Security Spending Decisions Leave Sensitive Data Vulnerable

8 years ago

In its recently released 2017 Thales Data Threat Report, issued in conjunction with analyst firm 451 Research, Sixty-eight percent of respondents have experienced a breach with 26 percent experiencing a breach in the last year – both numbers that rose from last year. Paradoxically, overall security spending is also up; in 2017 73 percent of organizations increased IT security spending – a marked jump from 2016 (58 percent).

The report, which is in its fifth year, polled 1,100 senior IT security executives at large enterprises around the world and indicates an ongoing disconnect between the security solutions organizations spend money on and the ability of those solutions to protect sensitive data. While 30 percent of respondents classify their organizations as ‘very vulnerable’ or ‘extremely vulnerable’ to data attacks (and the number of breaches continues to rise) the two top spending priorities are network (62 percent) and endpoint (56 percent) protection solutions. Counterintuitively, spending on data-at-rest solutions (46 percent) comes last.

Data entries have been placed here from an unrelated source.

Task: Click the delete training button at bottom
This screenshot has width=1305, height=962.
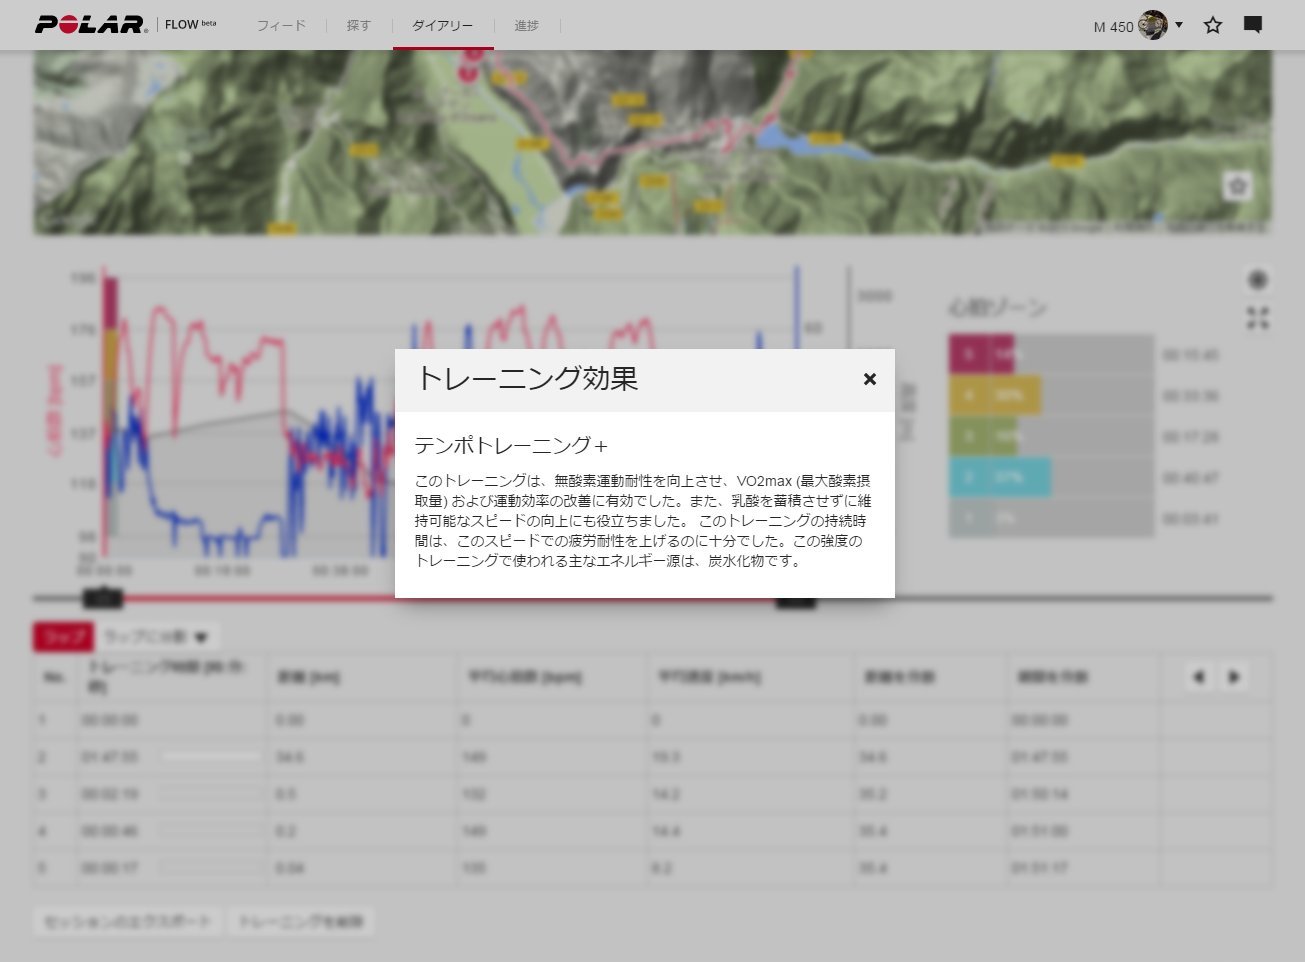Action: 301,921
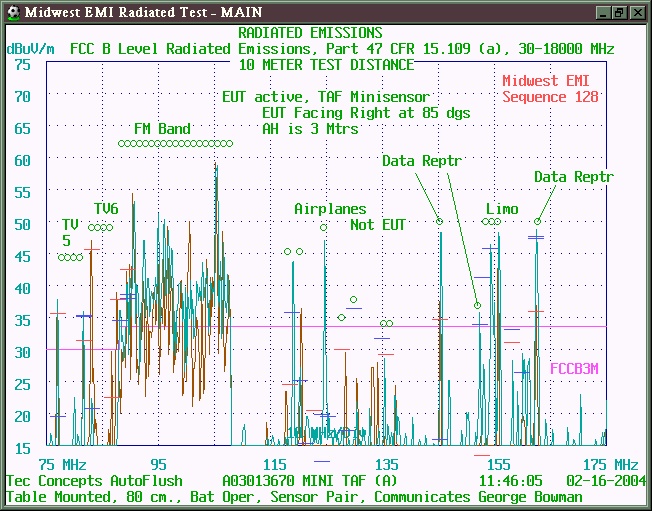Click the Limo annotation label
The image size is (652, 511).
502,209
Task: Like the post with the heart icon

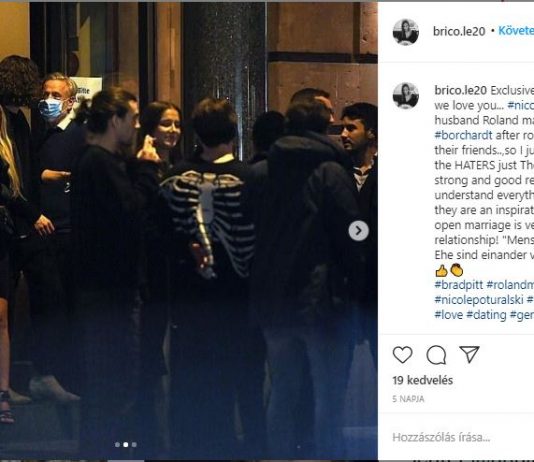Action: click(403, 355)
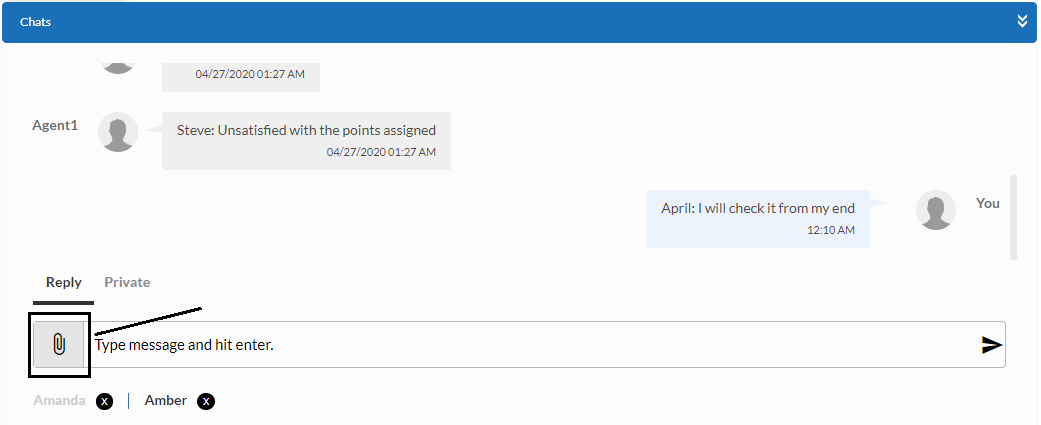Click the paperclip attachment icon
1041x425 pixels.
pos(59,345)
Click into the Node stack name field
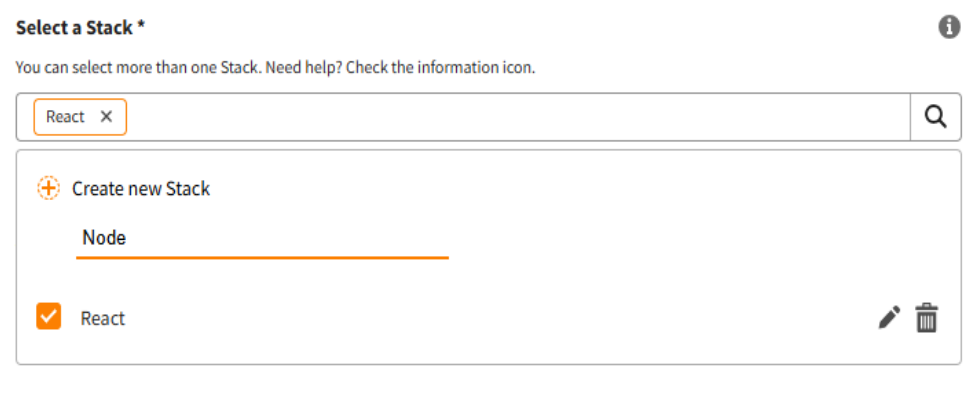 (262, 238)
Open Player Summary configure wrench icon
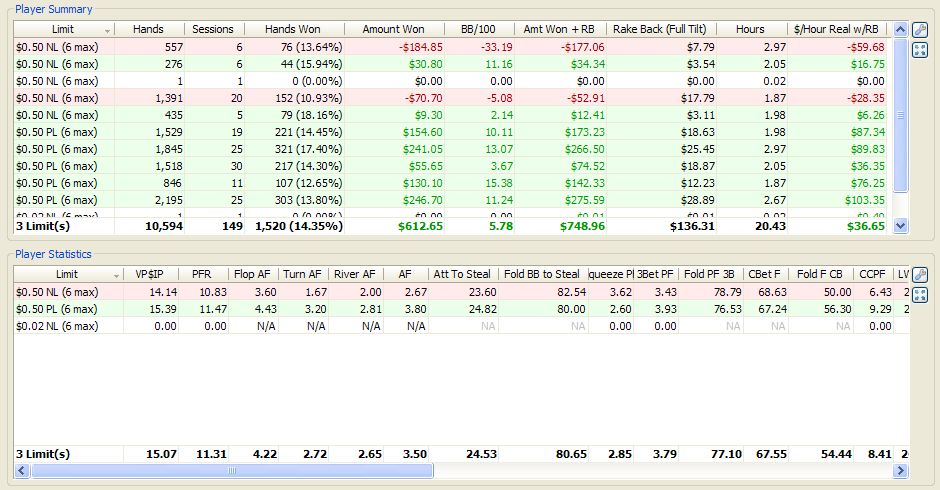 pyautogui.click(x=919, y=30)
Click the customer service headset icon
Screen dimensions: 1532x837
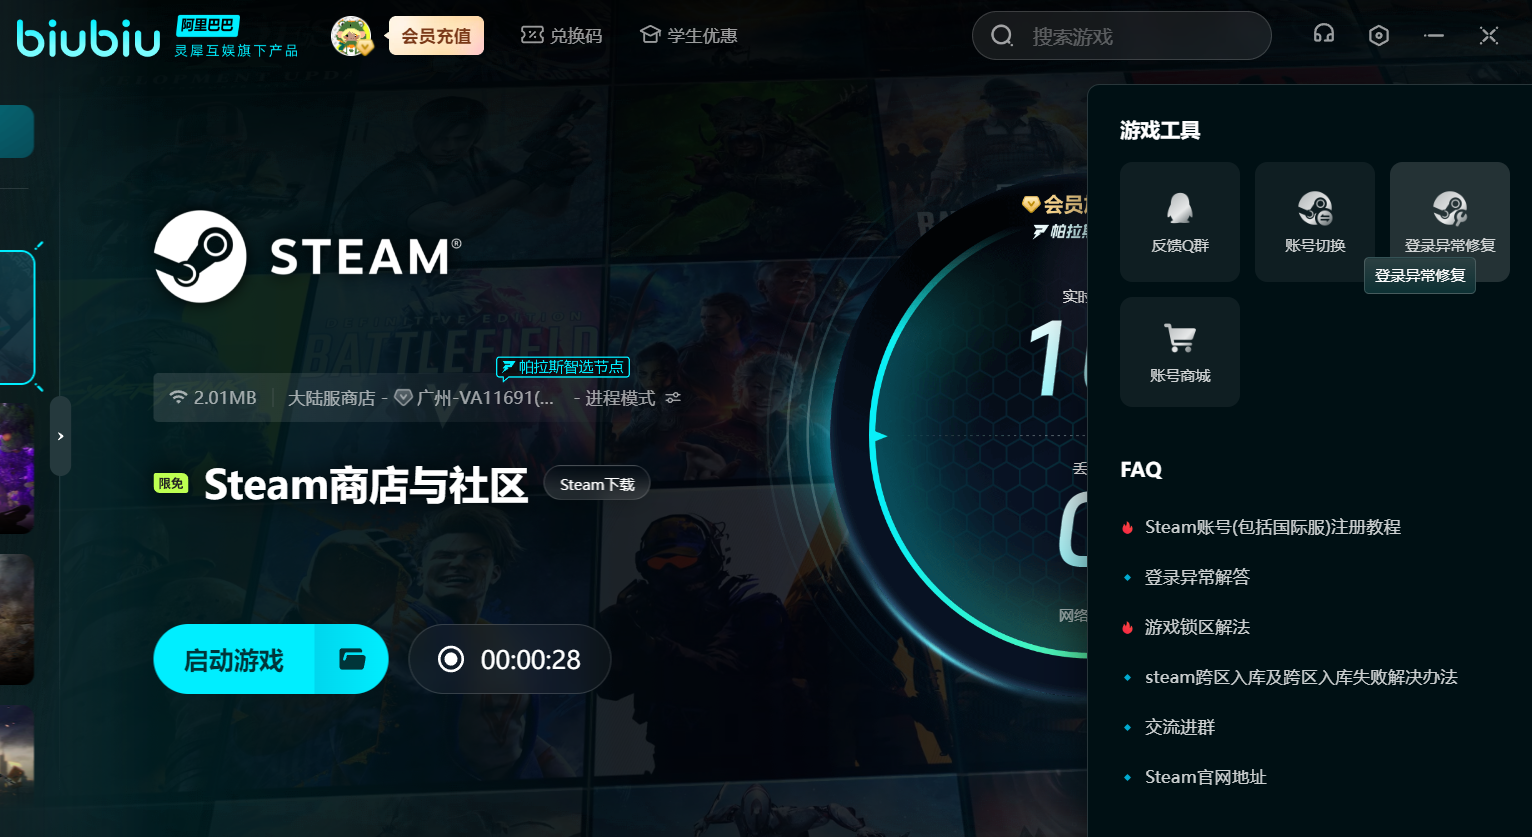tap(1324, 35)
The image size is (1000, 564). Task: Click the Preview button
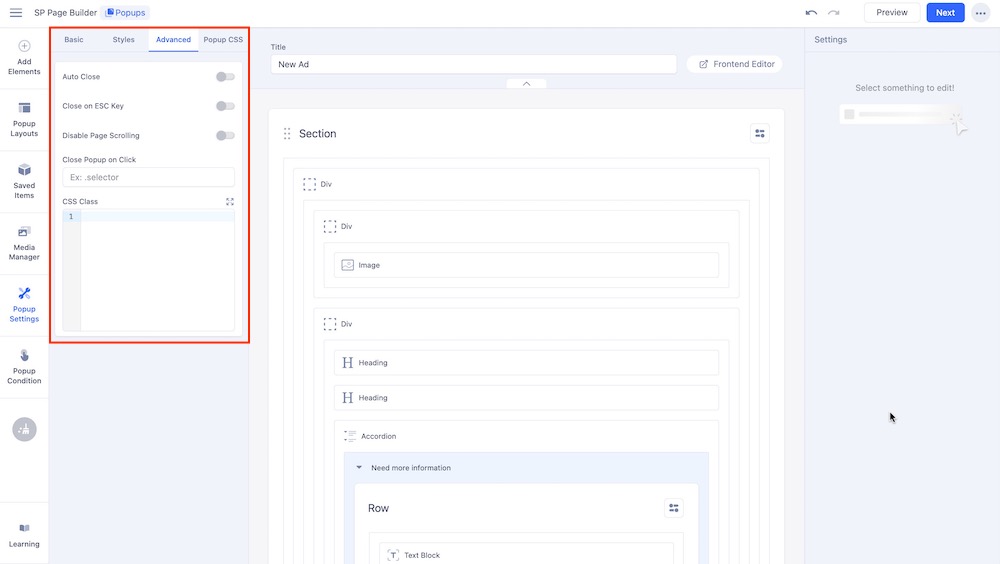[x=892, y=13]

Garrett Bekker, senior analyst, information security at 451 Research and author of the report says,

“Data protection tactics need to evolve to match today’s threats. It stands to reason that if security strategies aren’t equally as dynamic in this fast-changing threat environment, the rate of breaches will continue to increase.”

Peter Galvin, vice president of strategy, Thales e-Security says, “Businesses need to invest in privacy-by-design defense mechanisms – such as encryption – to protect valuable data and intellectual property and view security as a business enabler that facilitates digital initiatives and builds trust between partners and customers.”